[SOURCE DATA Boundary: Start]

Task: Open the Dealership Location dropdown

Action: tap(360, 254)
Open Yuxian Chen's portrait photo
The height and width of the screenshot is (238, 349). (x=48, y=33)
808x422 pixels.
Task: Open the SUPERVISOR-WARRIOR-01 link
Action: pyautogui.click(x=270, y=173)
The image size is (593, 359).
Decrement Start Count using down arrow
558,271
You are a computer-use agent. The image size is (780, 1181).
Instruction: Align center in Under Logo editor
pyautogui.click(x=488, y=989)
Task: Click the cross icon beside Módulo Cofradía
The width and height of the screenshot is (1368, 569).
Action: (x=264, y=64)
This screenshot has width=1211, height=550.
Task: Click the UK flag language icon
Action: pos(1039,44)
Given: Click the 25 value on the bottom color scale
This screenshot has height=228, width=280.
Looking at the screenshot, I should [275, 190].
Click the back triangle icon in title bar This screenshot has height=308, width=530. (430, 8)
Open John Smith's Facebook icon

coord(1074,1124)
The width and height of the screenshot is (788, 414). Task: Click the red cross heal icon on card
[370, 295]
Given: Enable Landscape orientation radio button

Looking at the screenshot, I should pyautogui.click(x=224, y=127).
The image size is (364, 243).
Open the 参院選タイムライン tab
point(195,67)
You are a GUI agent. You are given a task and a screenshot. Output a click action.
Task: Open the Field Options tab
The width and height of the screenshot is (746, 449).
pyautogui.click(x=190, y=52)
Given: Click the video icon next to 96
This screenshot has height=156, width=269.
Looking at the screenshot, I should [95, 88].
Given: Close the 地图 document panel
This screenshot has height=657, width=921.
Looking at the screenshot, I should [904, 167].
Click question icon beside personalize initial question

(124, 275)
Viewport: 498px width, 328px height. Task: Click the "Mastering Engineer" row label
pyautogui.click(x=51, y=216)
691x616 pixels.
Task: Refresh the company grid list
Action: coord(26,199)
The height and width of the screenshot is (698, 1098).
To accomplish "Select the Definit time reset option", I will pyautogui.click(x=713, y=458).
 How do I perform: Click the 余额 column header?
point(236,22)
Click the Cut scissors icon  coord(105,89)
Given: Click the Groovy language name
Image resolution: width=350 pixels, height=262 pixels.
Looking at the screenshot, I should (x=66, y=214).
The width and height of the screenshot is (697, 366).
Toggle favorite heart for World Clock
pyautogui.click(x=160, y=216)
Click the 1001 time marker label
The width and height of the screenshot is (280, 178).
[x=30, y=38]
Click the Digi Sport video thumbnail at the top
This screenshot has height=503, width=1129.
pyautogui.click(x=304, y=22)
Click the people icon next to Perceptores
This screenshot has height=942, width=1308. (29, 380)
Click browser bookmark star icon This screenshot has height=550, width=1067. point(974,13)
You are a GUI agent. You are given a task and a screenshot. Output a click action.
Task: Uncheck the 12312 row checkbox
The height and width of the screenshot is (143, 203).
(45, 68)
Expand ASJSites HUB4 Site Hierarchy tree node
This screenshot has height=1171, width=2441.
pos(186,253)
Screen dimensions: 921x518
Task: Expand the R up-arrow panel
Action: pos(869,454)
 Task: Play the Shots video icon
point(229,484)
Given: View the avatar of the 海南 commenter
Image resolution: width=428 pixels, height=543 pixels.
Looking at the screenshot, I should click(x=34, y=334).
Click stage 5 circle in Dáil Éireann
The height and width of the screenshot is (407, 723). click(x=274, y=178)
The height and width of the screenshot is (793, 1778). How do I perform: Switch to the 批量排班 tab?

[SOURCE DATA Boundary: End]

(EXERCISE DIRECTIONS): Lines after the one containing "Task: Click the cross" are not wanted; repeat exactly each line above from the first up to and including it.

(RESULT FOR THIS TASK):
Task: Open the Dealership Location dropdown

Action: tap(360, 254)
Open Yuxian Chen's portrait photo
The height and width of the screenshot is (238, 349). (x=48, y=33)
808x422 pixels.
Task: Open the SUPERVISOR-WARRIOR-01 link
Action: pyautogui.click(x=270, y=173)
The image size is (593, 359).
Decrement Start Count using down arrow
558,271
You are a computer-use agent. The image size is (780, 1181).
Instruction: Align center in Under Logo editor
pyautogui.click(x=488, y=989)
Task: Click the cross icon beside Módulo Cofradía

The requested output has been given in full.